→ EXERCISE:
Copy the lines below, beginning with the one that contains "BAIT PLASTICS PREMIUM PLASTISOL – 5" and continuing through the final line, exactly as written and with no other lines.

→ LISTED ENTRIES:
################
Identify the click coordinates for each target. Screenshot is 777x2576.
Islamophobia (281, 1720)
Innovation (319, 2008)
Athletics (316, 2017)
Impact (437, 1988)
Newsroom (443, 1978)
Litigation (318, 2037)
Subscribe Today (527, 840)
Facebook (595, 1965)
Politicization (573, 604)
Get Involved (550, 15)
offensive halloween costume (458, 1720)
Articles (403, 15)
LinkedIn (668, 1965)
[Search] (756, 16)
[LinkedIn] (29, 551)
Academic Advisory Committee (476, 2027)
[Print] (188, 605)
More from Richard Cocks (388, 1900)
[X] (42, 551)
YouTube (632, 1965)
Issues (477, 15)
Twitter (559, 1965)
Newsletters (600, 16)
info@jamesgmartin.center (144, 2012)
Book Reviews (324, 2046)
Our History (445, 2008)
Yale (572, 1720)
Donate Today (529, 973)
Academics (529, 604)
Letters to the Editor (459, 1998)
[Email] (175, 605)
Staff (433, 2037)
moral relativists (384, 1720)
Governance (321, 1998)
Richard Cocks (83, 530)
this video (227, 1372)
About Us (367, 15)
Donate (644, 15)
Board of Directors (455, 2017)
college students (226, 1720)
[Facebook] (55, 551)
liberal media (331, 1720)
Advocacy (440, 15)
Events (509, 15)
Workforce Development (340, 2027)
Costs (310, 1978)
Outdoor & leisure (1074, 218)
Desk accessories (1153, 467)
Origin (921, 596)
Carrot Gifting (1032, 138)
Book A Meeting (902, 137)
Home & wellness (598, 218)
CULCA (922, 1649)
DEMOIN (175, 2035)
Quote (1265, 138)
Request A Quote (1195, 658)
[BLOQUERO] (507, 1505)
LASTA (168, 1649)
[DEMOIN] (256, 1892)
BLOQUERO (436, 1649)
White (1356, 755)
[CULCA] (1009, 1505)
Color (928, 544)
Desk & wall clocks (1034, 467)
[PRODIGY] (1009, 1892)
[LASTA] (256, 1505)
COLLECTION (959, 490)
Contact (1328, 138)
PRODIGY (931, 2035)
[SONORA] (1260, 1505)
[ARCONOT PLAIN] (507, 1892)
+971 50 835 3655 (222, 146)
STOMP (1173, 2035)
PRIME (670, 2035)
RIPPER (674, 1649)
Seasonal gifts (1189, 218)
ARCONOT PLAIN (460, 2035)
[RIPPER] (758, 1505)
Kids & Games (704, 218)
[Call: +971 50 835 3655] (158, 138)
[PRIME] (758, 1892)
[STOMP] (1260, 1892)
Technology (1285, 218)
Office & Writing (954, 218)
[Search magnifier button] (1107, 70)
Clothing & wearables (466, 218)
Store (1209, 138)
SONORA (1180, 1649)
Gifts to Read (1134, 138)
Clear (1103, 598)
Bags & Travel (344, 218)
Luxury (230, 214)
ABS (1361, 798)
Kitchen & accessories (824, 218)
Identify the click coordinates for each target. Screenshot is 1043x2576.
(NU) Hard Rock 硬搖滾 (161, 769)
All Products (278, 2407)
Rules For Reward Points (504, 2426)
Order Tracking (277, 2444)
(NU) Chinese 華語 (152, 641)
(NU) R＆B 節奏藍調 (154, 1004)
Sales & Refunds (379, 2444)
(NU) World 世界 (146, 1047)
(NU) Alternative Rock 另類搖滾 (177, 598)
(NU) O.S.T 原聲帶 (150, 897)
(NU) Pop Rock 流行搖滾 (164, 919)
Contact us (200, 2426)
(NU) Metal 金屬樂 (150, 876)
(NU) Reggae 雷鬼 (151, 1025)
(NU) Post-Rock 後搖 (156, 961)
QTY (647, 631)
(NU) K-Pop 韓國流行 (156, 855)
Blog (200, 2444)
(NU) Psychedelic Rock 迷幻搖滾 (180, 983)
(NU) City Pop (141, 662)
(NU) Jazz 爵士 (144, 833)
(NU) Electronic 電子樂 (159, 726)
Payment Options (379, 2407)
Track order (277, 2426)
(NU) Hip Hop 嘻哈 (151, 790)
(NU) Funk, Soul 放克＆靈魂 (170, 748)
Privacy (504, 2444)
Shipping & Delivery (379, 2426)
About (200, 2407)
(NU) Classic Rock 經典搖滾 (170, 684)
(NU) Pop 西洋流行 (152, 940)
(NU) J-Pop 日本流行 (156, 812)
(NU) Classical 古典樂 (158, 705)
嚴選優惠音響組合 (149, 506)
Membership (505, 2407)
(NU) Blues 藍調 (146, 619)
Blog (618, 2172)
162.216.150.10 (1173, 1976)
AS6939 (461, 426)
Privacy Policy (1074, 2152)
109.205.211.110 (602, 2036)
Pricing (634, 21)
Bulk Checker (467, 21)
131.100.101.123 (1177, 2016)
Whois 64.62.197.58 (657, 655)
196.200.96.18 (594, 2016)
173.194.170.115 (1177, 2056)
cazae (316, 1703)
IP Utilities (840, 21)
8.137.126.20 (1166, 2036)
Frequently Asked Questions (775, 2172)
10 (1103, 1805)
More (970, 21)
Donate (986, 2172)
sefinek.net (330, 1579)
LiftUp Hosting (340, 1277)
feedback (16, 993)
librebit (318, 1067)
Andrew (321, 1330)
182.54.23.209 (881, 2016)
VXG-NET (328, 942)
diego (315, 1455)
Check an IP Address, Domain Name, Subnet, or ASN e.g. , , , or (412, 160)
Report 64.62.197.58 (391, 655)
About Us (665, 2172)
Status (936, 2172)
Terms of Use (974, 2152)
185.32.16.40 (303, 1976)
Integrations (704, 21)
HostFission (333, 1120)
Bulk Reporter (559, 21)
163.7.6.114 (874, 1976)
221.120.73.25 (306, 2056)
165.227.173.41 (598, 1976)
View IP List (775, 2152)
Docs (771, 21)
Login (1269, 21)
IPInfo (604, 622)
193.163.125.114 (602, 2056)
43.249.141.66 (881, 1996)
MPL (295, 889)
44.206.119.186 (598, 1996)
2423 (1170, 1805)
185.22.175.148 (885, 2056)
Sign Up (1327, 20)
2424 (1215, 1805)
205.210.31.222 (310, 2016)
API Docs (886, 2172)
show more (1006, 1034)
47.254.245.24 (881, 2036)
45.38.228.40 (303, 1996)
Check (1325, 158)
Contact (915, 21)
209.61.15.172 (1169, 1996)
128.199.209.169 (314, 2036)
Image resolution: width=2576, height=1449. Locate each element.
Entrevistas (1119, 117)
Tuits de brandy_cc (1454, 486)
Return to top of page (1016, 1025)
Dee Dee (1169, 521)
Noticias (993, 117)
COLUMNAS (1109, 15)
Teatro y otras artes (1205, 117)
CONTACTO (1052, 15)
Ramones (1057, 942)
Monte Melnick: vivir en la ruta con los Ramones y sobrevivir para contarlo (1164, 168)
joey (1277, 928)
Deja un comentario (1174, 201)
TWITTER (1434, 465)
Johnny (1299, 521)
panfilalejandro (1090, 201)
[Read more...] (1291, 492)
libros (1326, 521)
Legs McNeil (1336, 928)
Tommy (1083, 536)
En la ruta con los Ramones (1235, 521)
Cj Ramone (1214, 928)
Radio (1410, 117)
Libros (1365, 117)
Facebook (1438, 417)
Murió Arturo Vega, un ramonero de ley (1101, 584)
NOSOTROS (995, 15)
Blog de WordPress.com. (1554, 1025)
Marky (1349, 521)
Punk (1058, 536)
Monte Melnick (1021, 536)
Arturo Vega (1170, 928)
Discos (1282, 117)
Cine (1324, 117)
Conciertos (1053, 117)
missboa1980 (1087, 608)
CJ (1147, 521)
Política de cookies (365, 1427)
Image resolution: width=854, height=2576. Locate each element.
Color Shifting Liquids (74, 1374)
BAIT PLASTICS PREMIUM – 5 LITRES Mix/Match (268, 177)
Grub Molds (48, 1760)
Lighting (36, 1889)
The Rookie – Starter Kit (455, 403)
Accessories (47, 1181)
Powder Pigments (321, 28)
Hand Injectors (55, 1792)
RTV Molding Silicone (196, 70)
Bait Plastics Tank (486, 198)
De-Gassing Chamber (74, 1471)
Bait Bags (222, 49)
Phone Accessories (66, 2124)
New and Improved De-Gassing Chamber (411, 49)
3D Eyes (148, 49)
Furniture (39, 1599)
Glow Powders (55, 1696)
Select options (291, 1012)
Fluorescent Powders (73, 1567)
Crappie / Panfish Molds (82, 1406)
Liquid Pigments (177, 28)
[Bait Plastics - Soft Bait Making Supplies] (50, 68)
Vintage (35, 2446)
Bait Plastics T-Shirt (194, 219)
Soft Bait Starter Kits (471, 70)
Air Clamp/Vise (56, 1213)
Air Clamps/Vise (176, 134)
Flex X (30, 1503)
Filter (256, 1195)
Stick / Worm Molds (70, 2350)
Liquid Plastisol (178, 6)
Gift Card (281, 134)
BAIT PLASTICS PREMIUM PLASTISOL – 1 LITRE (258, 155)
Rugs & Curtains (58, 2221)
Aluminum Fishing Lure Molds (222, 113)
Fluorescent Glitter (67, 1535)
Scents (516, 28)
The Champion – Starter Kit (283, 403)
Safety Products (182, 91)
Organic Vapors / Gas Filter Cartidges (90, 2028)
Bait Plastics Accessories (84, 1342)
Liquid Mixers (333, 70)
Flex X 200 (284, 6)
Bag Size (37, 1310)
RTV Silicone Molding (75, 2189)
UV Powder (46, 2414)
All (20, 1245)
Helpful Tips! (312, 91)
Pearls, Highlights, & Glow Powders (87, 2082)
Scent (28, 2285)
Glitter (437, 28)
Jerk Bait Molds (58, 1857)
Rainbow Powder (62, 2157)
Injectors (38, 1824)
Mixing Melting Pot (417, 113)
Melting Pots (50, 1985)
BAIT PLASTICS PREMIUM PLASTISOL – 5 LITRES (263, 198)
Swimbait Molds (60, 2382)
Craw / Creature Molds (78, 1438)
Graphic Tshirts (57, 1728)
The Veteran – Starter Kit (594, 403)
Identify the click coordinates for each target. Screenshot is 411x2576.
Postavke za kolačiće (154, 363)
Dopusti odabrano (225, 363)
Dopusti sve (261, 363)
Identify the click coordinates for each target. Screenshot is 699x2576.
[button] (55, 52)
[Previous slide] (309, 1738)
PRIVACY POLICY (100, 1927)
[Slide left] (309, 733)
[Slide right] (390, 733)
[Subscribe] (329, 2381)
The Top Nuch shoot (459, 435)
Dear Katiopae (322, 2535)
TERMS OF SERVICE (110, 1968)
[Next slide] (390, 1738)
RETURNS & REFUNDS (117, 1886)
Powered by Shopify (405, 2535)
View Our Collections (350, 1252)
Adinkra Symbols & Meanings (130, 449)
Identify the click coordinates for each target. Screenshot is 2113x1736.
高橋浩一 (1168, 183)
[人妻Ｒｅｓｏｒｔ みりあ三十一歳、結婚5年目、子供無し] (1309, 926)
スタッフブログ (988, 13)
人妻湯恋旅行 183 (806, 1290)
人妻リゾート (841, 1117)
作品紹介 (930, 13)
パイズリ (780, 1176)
################
→ ANSWER TO THIS EXERCISE:
BAIT PLASTICS PREMIUM PLASTISOL – 5 LITRES (263, 198)
Swimbait Molds (60, 2382)
Craw / Creature Molds (78, 1438)
Graphic Tshirts (57, 1728)
The Veteran – Starter Kit (594, 403)
Identify the click coordinates for each target. Screenshot is 411x2576.
Postavke za kolačiće (154, 363)
Dopusti odabrano (225, 363)
Dopusti sve (261, 363)
Identify the click coordinates for each target. Screenshot is 699x2576.
[button] (55, 52)
[Previous slide] (309, 1738)
PRIVACY POLICY (100, 1927)
[Slide left] (309, 733)
[Slide right] (390, 733)
[Subscribe] (329, 2381)
The Top Nuch shoot (459, 435)
Dear Katiopae (322, 2535)
TERMS OF SERVICE (110, 1968)
[Next slide] (390, 1738)
RETURNS & REFUNDS (117, 1886)
Powered by Shopify (405, 2535)
View Our Collections (350, 1252)
Adinkra Symbols & Meanings (130, 449)
Identify the click coordinates for each target. Screenshot is 2113x1736.
高橋浩一 (1168, 183)
[人妻Ｒｅｓｏｒｔ みりあ三十一歳、結婚5年目、子供無し] (1309, 926)
スタッフブログ (988, 13)
人妻湯恋旅行 183 (806, 1290)
人妻リゾート (841, 1117)
作品紹介 (930, 13)
パイズリ (780, 1176)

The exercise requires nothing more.